Le jeu vidéo est un médium unique. Il peut nous raconter une histoire sans utiliser le moindre mot, mais aussi nous laisser l’explorer à notre guise à travers les yeux de l’un des personnages. Je ne vous mentirai pas : Anamorphine est déstabilisant. Pas seulement dans ses moments psychédéliques ou ses tours de passe-passe visuels, mais aussi par la détresse de ses personnages qui passe, qu’on le veuille ou non, par le joueur.
La trame narrative se résume en une phrase, il serait donc facile de vous gâcher l’expérience de jeu. Le mieux est de la découvrir par vous-même. Disons seulement qu’un couple dans Anamorphine doit passer à travers des moments difficiles qui changeront leur vie à jamais. N’ayez crainte, malgré la lourdeur du sujet, Anamorphine peut se terminer sur une note plutôt positive (si vous choisissez la bonne fin !). Il tente justement de nous faire comprendre qu’il est toujours possible de surmonter les obstacles que la vie met sur notre chemin.

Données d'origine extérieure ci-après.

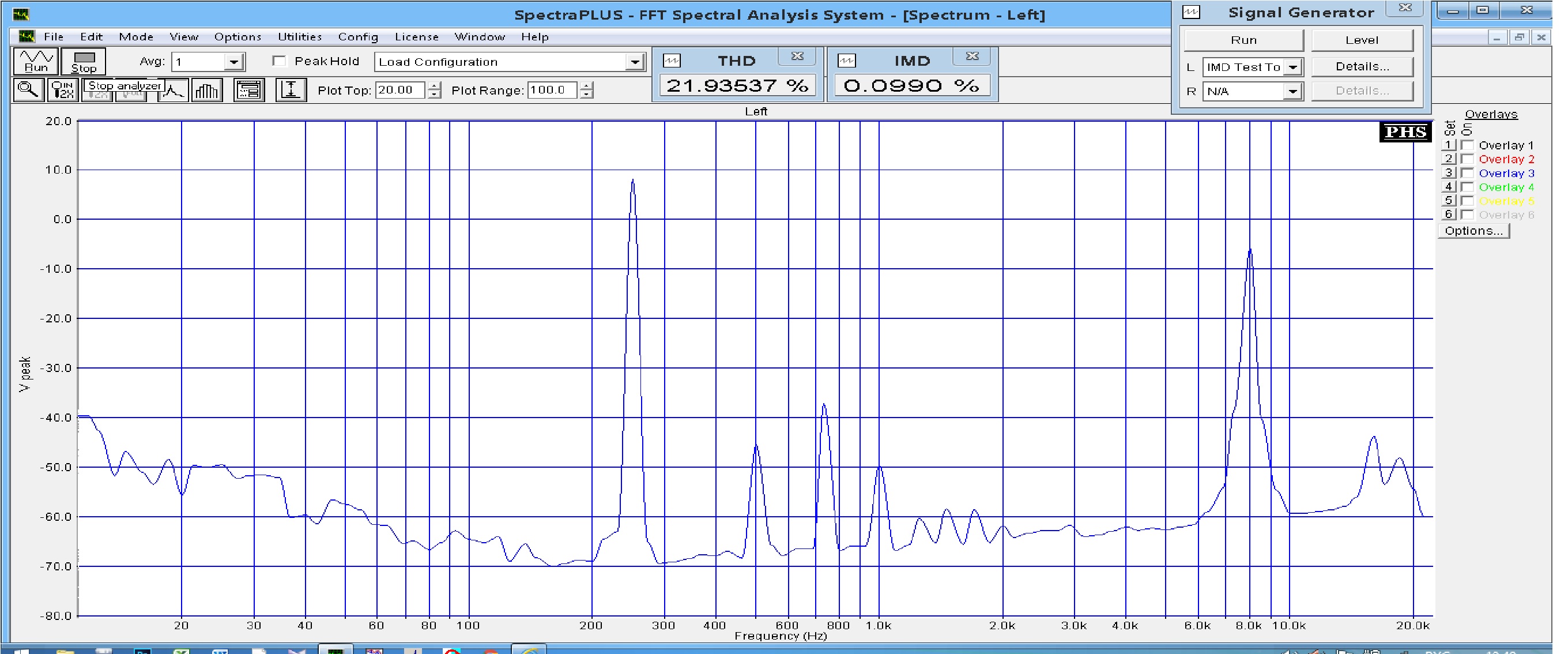The width and height of the screenshot is (1568, 654).
Task: Enable the Peak Hold checkbox
Action: (x=280, y=61)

Il se joue donc à la première personne, sous forme de « walking simulator ». On explore l’environnement, on trouve un objet interactif, et le monde autour de nous se modifie peu à peu. Pas d’énigme ou de dialogues : il est fait pour être joué d’un seul coup. Le moindre casse-tête aurait selon moi alourdi l’expérience, dont la durée d’une heure trente est parfaite pour le type de contenu qu’il a à nous offrir.
Nager à travers ses souvenirs
Des « walking simulators », j’en ai joués. Beaucoup. L’erreur que je vois le plus souvent, c’est le cas traditionnel du scénario trop vague qui a pour but de laisser l’expérience plus « artistique ». On en sort alors bredouille, aucunement satisfait, avec l’impression que le jeu n’existe que pour l’ego de son développeur. C’est le cas (selon moi) de Dear Esther, Bientôt l’été, Assemblance, et beaucoup, beaucoup d’autres.
C’est ici que j’applaudis Anamorphine. Même s’il est presque entièrement muet du début à la fin et qu’on ne saisit pas toujours l’intention d’une scène sur le moment, tout fini par être clair. Son scénario a un message précis qui est illustré de manière frappante et déroutante. Surtout en VR. Parce que oui, Anamorphine est entièrement jouable sur Oculus Rift, HTC Vive, et bientôt PS VR.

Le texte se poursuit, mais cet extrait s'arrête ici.